- **What you have to do**:
Exactly the lines below from the one with "Image resolution: width=812" up to and including the one with "Open calculator for Сумма НДС field" make up the answer, with nothing else added.

- **Material for this exercise**:
*** Begin section ***
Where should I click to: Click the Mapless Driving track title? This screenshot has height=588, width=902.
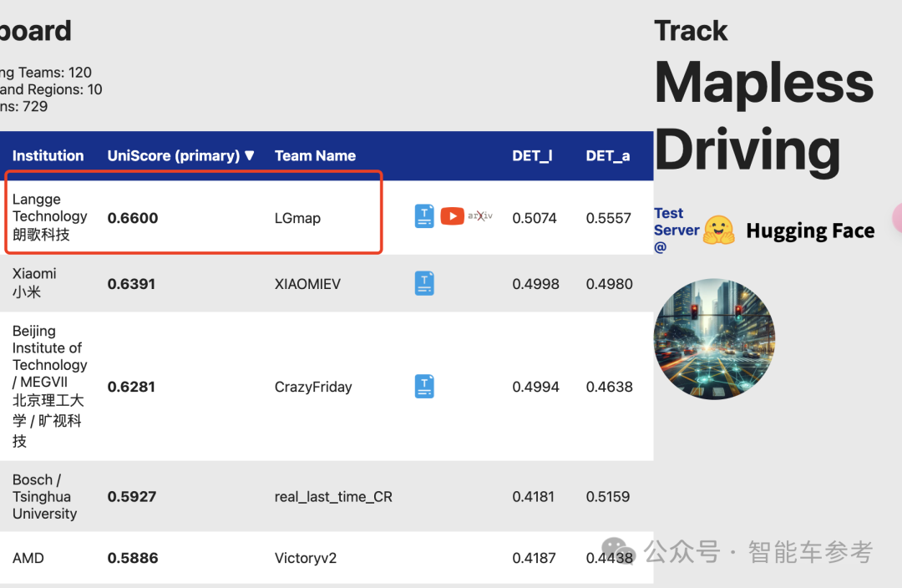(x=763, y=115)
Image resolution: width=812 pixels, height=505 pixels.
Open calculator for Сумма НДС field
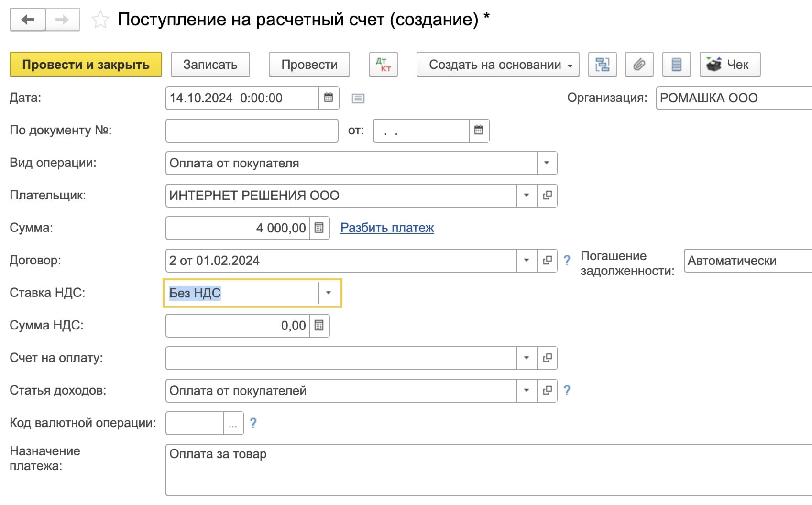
*** End section ***
*** Begin section ***
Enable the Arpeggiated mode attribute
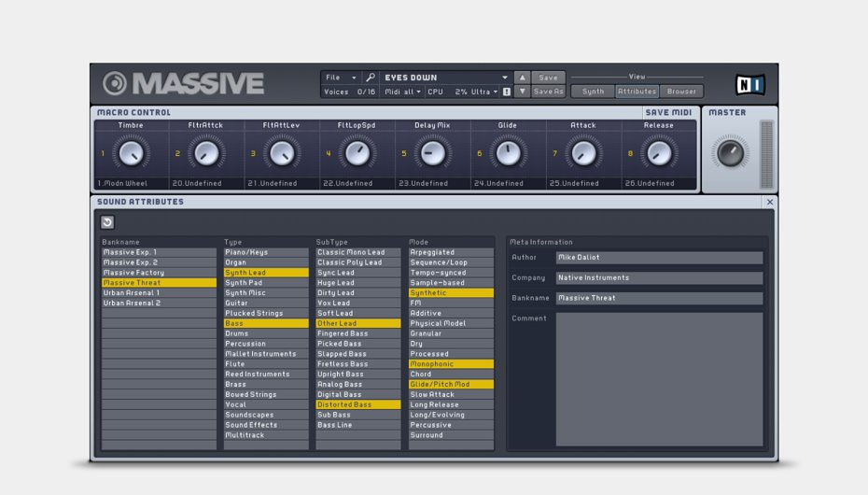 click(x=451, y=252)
*** End section ***
- **Solution for this task**:
Image resolution: width=812 pixels, height=505 pixels.
Open calculator for Сумма НДС field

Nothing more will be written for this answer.